• [TO DO]:
Print every line of the data below word for word, changing nothing.
|---|
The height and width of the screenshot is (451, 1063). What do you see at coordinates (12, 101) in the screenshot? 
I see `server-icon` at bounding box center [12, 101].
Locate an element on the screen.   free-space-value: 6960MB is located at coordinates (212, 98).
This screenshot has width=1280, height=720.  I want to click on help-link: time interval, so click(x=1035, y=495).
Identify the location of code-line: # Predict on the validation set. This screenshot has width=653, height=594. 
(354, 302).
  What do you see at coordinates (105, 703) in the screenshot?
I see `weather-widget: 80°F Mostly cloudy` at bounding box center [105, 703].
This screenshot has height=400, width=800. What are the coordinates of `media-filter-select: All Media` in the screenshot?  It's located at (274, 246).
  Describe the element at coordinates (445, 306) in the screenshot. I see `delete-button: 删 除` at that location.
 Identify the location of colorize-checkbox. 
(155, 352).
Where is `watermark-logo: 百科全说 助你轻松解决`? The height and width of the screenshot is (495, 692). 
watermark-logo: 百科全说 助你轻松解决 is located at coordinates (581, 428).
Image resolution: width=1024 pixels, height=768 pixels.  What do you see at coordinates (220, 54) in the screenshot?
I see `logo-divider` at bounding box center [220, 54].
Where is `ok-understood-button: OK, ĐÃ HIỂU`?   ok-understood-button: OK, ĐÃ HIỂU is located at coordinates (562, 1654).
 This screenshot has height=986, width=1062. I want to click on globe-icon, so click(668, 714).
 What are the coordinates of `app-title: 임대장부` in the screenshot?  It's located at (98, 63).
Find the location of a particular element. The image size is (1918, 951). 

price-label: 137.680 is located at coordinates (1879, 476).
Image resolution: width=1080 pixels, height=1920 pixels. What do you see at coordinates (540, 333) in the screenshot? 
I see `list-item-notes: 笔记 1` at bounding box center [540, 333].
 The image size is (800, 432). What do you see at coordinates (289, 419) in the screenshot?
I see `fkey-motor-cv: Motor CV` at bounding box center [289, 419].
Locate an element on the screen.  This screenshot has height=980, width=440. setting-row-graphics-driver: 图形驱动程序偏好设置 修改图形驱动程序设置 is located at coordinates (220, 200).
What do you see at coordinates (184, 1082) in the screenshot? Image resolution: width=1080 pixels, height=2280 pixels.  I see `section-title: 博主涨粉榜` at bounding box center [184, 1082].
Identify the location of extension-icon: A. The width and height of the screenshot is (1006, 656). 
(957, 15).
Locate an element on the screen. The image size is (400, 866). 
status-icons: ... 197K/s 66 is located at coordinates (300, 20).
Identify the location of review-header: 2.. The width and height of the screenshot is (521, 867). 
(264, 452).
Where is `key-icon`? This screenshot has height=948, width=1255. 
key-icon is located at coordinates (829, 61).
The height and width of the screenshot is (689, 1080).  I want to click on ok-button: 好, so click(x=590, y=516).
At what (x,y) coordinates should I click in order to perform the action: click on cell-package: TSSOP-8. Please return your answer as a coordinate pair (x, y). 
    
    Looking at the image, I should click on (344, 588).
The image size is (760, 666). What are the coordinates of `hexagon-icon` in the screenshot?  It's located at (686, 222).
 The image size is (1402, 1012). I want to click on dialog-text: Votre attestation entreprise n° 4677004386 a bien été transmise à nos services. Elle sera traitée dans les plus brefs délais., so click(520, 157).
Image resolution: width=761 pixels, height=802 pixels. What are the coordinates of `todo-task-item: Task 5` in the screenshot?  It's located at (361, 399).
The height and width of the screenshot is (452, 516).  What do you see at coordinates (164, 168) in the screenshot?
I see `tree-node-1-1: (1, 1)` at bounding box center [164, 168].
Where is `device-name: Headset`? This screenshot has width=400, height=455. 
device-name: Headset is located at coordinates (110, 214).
|---|
• [RESULT]:
The height and width of the screenshot is (451, 1063). What do you see at coordinates (12, 101) in the screenshot? 
I see `server-icon` at bounding box center [12, 101].
Locate an element on the screen.   free-space-value: 6960MB is located at coordinates (212, 98).
This screenshot has width=1280, height=720.  I want to click on help-link: time interval, so click(x=1035, y=495).
Identify the location of code-line: # Predict on the validation set. This screenshot has width=653, height=594. 
(354, 302).
  What do you see at coordinates (105, 703) in the screenshot?
I see `weather-widget: 80°F Mostly cloudy` at bounding box center [105, 703].
This screenshot has height=400, width=800. What are the coordinates of `media-filter-select: All Media` in the screenshot?  It's located at (274, 246).
  Describe the element at coordinates (445, 306) in the screenshot. I see `delete-button: 删 除` at that location.
 Identify the location of colorize-checkbox. 
(155, 352).
Where is `watermark-logo: 百科全说 助你轻松解决`? The height and width of the screenshot is (495, 692). 
watermark-logo: 百科全说 助你轻松解决 is located at coordinates (581, 428).
Image resolution: width=1024 pixels, height=768 pixels.  What do you see at coordinates (220, 54) in the screenshot?
I see `logo-divider` at bounding box center [220, 54].
Where is `ok-understood-button: OK, ĐÃ HIỂU`?   ok-understood-button: OK, ĐÃ HIỂU is located at coordinates (562, 1654).
 This screenshot has height=986, width=1062. I want to click on globe-icon, so click(668, 714).
 What are the coordinates of `app-title: 임대장부` in the screenshot?  It's located at (98, 63).
Find the location of a particular element. The image size is (1918, 951). 

price-label: 137.680 is located at coordinates (1879, 476).
Image resolution: width=1080 pixels, height=1920 pixels. What do you see at coordinates (540, 333) in the screenshot? 
I see `list-item-notes: 笔记 1` at bounding box center [540, 333].
 The image size is (800, 432). What do you see at coordinates (289, 419) in the screenshot?
I see `fkey-motor-cv: Motor CV` at bounding box center [289, 419].
Locate an element on the screen.  This screenshot has height=980, width=440. setting-row-graphics-driver: 图形驱动程序偏好设置 修改图形驱动程序设置 is located at coordinates (220, 200).
What do you see at coordinates (184, 1082) in the screenshot? Image resolution: width=1080 pixels, height=2280 pixels.  I see `section-title: 博主涨粉榜` at bounding box center [184, 1082].
Identify the location of extension-icon: A. The width and height of the screenshot is (1006, 656). 
(957, 15).
Locate an element on the screen. The image size is (400, 866). 
status-icons: ... 197K/s 66 is located at coordinates (300, 20).
Identify the location of review-header: 2.. The width and height of the screenshot is (521, 867). 
(264, 452).
Where is `key-icon`? This screenshot has height=948, width=1255. 
key-icon is located at coordinates (829, 61).
The height and width of the screenshot is (689, 1080).  I want to click on ok-button: 好, so click(x=590, y=516).
At what (x,y) coordinates should I click in order to perform the action: click on cell-package: TSSOP-8. Please return your answer as a coordinate pair (x, y). 
    
    Looking at the image, I should click on (344, 588).
The image size is (760, 666). What are the coordinates of `hexagon-icon` in the screenshot?  It's located at (686, 222).
 The image size is (1402, 1012). I want to click on dialog-text: Votre attestation entreprise n° 4677004386 a bien été transmise à nos services. Elle sera traitée dans les plus brefs délais., so click(520, 157).
Image resolution: width=761 pixels, height=802 pixels. What are the coordinates of `todo-task-item: Task 5` in the screenshot?  It's located at (361, 399).
The height and width of the screenshot is (452, 516).  What do you see at coordinates (164, 168) in the screenshot?
I see `tree-node-1-1: (1, 1)` at bounding box center [164, 168].
Where is `device-name: Headset`? This screenshot has width=400, height=455. 
device-name: Headset is located at coordinates (110, 214).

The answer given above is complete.